● **Given instruction A**: Name every technique the abstract on plasma-enhanced atomic layer deposition of TiO2 films below says was used to investigate the physical and chemical properties of the films.

● **Source**:
------------------------------
Abstract
In this paper, we report the plasma-enhanced atomic layer deposition (PEALD) of TiO2 and TiO2/Al2O3 nanolaminate films on p-Si(100) to fabricate metal-oxide-semiconductor (MOS) capacitors. In the PEALD process, we used titanium tetraisopropoxide (TTIP) as a titanium precursor, trimethyl aluminum (TMA) as an aluminum precursor and O2 plasma as an oxidant, keeping the process temperature at 250 °C. The effects of PEALD process parameters, such as RF power, substrate exposure mode (direct or remote plasma exposure) and Al2O3 partial-monolayer insertion (generating a nanolaminate structure) on the physical and chemical properties of the TiO2 films were investigated by Rutherford backscattering spectroscopy (RBS), Raman spectroscopy, grazing incidence X-ray diffraction (GIXRD), and field emission scanning electron microscopy (FESEM) techniques. The MOS capacitor structures were fabricated by evaporation of Al gates through mechanical mask on PEALD TiO2 thin film, followed by evaporation of an Al layer on the back side of the Si substrate. The capacitors were characterized by current density-voltage (J-V), capacitance-voltage (C-V) and conductance-voltage (G-V) measurements. Our results indicate that RF power and exposure mode promoted significant modifications on the characteristics of the PEALD TiO2 films, while the insertion of Al2O3 partial monolayers allows the synthesis of TiO2/Al2O3 nanolaminate with well-spaced crystalline TiO2 grains in an amorphous structure. The electrical characterization of the MOS structures evidenced a significant leakage current in the accumulation region in the PEALD TiO2 films, which could be reduced by the addition of partial-monolayers of Al2O3 in the bulk of TiO2 films or by reducing RF power.
------------------------------
● **Records to process**:
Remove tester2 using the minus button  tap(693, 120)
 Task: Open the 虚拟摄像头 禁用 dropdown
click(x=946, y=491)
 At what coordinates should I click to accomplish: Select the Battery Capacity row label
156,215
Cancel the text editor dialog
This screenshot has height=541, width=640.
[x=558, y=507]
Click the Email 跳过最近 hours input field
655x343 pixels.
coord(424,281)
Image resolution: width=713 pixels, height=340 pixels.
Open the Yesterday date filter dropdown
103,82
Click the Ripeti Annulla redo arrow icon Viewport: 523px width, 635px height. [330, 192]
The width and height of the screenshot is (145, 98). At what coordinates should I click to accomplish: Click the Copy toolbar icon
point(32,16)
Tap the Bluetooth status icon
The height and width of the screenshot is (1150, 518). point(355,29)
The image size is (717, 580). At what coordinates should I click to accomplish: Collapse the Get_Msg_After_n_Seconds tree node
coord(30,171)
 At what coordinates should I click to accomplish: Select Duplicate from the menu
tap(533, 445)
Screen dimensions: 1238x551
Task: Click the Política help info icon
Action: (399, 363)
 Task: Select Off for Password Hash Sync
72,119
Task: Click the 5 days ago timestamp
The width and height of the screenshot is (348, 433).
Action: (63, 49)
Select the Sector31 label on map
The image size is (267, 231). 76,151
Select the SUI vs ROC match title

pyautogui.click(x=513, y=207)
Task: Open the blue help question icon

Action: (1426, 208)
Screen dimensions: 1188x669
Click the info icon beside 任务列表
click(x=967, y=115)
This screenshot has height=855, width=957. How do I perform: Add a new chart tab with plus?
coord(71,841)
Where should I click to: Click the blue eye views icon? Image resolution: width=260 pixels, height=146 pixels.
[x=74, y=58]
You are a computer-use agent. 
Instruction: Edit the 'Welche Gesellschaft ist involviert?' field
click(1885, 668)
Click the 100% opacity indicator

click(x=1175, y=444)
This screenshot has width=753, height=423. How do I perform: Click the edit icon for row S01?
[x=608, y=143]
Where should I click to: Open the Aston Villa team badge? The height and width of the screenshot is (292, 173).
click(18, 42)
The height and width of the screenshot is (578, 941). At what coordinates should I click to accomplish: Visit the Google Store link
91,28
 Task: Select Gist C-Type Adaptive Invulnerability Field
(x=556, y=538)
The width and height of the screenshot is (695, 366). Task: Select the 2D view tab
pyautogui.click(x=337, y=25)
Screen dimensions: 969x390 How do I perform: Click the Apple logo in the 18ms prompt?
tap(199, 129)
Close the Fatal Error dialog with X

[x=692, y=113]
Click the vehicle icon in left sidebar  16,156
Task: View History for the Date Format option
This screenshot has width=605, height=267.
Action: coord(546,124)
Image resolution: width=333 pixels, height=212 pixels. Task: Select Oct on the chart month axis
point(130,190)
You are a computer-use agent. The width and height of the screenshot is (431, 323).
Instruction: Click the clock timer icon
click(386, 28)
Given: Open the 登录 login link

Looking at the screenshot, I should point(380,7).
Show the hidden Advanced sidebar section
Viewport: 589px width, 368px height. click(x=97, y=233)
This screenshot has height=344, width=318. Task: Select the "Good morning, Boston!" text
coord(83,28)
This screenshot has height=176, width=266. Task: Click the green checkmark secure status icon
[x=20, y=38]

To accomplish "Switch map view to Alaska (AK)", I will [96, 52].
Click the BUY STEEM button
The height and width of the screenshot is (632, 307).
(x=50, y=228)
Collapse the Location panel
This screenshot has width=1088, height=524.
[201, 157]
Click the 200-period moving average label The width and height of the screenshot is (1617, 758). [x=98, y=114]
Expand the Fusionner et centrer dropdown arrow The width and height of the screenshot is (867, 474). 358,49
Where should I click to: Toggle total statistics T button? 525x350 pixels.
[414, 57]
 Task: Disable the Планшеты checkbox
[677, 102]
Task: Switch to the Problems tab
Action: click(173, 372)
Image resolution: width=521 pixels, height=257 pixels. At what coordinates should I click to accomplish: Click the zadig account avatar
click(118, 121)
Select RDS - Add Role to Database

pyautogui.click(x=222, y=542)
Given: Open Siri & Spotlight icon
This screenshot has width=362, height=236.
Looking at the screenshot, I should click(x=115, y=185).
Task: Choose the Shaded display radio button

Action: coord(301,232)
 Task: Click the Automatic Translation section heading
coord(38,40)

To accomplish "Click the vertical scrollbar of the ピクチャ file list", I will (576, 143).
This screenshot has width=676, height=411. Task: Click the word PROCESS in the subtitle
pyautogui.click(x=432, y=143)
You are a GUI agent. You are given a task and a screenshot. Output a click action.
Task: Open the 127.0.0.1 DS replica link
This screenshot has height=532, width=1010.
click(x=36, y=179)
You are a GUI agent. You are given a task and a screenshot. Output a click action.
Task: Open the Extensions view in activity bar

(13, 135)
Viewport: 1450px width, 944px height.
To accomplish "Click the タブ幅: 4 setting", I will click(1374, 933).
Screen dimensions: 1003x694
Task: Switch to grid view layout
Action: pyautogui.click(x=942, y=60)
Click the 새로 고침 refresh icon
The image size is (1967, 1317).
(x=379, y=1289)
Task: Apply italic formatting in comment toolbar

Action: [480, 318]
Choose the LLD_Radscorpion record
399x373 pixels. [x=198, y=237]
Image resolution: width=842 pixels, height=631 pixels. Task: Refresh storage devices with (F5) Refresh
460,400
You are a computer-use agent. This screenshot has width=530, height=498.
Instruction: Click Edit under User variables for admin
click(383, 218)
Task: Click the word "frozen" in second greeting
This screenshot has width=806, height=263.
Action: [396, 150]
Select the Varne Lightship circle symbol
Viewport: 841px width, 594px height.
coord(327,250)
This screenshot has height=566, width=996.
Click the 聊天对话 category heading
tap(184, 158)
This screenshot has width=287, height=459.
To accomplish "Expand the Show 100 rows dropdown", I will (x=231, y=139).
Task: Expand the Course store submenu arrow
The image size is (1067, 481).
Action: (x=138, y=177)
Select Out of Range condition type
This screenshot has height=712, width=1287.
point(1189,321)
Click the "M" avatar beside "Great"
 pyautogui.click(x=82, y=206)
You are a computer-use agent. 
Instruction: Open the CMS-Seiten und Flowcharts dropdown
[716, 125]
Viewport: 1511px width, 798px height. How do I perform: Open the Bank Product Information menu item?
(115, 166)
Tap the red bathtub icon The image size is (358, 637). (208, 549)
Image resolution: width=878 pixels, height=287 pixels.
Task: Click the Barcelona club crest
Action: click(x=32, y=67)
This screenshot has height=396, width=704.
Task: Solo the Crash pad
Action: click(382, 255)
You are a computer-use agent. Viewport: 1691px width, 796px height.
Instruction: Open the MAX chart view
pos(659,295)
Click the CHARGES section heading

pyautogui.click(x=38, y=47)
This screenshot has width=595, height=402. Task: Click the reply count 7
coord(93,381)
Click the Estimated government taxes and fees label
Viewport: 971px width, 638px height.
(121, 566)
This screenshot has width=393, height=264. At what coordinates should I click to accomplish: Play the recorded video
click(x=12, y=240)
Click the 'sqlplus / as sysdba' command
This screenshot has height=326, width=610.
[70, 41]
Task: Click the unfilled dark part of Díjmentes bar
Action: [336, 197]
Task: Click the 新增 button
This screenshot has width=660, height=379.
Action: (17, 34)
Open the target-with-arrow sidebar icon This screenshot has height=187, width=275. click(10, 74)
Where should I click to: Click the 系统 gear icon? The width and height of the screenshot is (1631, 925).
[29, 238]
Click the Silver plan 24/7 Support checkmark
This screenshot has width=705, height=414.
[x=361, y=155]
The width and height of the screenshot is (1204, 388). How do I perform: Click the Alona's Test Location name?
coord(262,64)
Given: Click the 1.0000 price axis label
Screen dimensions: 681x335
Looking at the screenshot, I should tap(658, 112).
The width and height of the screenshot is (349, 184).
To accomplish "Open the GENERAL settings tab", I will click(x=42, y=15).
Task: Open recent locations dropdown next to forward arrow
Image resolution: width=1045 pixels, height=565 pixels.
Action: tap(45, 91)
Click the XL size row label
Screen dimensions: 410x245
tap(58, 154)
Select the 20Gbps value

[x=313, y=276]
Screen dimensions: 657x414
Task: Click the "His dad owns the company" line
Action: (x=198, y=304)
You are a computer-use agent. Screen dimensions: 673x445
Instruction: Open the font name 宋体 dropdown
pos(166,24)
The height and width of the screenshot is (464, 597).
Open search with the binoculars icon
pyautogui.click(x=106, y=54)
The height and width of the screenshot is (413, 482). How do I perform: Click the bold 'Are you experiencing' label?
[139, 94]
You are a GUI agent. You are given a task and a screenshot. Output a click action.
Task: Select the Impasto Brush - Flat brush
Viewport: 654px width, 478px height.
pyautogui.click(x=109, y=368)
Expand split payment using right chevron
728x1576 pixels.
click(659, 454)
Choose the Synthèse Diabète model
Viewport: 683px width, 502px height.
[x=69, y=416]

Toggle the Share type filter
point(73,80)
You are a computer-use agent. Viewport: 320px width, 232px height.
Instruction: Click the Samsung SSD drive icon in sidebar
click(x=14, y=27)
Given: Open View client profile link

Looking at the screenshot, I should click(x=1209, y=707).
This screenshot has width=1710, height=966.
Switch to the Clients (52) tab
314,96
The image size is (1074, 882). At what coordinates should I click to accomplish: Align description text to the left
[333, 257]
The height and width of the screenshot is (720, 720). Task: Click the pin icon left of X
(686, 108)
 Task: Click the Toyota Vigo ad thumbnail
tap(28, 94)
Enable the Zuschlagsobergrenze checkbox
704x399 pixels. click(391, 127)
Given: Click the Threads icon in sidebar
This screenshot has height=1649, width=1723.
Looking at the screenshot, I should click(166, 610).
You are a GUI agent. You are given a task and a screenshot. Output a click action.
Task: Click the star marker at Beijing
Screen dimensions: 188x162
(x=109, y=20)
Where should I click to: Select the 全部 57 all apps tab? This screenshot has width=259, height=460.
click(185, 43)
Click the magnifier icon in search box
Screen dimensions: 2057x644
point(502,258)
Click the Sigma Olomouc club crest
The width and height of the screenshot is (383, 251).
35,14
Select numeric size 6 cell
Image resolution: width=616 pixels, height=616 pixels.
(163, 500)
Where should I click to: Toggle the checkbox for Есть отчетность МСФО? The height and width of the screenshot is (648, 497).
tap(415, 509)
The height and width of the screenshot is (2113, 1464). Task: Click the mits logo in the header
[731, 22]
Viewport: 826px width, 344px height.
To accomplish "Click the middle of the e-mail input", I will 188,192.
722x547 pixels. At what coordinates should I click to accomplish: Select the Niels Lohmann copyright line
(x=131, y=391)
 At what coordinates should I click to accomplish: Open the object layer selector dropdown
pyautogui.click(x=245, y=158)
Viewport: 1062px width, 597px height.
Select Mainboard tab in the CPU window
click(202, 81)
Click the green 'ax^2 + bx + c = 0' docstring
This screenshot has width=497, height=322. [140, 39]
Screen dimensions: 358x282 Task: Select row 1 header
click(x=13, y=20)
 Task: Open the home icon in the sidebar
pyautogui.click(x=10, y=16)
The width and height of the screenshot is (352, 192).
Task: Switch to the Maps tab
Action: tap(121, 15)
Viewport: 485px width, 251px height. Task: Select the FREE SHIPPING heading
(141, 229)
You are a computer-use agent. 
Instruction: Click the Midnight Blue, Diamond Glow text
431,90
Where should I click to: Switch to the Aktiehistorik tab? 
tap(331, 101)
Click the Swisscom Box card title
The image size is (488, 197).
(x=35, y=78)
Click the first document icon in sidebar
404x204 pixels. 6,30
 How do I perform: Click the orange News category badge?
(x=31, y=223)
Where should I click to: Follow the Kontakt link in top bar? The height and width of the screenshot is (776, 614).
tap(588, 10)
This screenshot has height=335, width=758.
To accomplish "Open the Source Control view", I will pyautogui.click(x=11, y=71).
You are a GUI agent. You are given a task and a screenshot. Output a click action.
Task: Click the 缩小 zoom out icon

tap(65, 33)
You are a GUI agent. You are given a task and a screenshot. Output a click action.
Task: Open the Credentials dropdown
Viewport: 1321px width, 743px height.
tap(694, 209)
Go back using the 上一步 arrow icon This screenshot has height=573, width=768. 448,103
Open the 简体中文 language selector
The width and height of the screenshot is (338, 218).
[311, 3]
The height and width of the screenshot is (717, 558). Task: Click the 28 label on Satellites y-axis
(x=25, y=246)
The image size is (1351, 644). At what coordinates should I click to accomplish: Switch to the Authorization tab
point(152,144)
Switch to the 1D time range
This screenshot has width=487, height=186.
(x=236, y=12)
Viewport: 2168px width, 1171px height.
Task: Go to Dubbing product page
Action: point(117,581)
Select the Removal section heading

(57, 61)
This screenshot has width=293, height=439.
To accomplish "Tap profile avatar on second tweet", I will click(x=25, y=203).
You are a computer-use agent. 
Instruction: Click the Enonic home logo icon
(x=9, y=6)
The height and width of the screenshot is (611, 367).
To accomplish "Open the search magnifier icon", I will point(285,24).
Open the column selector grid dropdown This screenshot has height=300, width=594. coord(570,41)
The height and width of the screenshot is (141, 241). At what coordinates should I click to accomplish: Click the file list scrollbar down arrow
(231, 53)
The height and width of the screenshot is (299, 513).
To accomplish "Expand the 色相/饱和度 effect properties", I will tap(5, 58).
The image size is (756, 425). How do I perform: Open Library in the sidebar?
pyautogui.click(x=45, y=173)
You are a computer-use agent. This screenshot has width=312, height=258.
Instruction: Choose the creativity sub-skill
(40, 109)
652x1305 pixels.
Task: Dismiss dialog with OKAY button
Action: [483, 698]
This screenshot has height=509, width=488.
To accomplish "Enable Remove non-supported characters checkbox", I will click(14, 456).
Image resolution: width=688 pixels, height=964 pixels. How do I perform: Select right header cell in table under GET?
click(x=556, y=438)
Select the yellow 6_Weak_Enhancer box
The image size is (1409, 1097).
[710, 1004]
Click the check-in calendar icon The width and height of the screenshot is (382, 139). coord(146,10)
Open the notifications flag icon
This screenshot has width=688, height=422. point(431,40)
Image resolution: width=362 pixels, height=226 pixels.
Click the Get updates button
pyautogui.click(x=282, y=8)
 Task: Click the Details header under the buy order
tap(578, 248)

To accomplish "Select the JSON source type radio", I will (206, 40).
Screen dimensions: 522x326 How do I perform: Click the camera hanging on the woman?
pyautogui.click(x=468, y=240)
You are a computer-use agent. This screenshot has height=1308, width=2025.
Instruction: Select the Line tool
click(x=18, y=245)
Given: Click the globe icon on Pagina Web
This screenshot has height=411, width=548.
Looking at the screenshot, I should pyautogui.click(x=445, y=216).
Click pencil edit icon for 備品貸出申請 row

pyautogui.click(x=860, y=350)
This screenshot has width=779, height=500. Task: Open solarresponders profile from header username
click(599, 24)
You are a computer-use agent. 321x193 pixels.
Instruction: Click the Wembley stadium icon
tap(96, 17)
------------------------------
● **Given instruction B**: In the records above, retype everything from the line containing "This screenshot has width=293, height=439." down to the line containing "pyautogui.click(x=45, y=173)", including both of those lines.

● **Written response A**:
- Rutherford backscattering spectroscopy (RBS)
- Raman spectroscopy
- grazing incidence X-ray diffraction (GIXRD)
- field emission scanning electron microscopy (FESEM)

● **Written response B**:
This screenshot has width=293, height=439.
To accomplish "Tap profile avatar on second tweet", I will click(x=25, y=203).
You are a computer-use agent. 
Instruction: Click the Enonic home logo icon
(x=9, y=6)
The height and width of the screenshot is (611, 367).
To accomplish "Open the search magnifier icon", I will point(285,24).
Open the column selector grid dropdown This screenshot has height=300, width=594. coord(570,41)
The height and width of the screenshot is (141, 241). At what coordinates should I click to accomplish: Click the file list scrollbar down arrow
(231, 53)
The height and width of the screenshot is (299, 513).
To accomplish "Expand the 色相/饱和度 effect properties", I will tap(5, 58).
The image size is (756, 425). How do I perform: Open Library in the sidebar?
pyautogui.click(x=45, y=173)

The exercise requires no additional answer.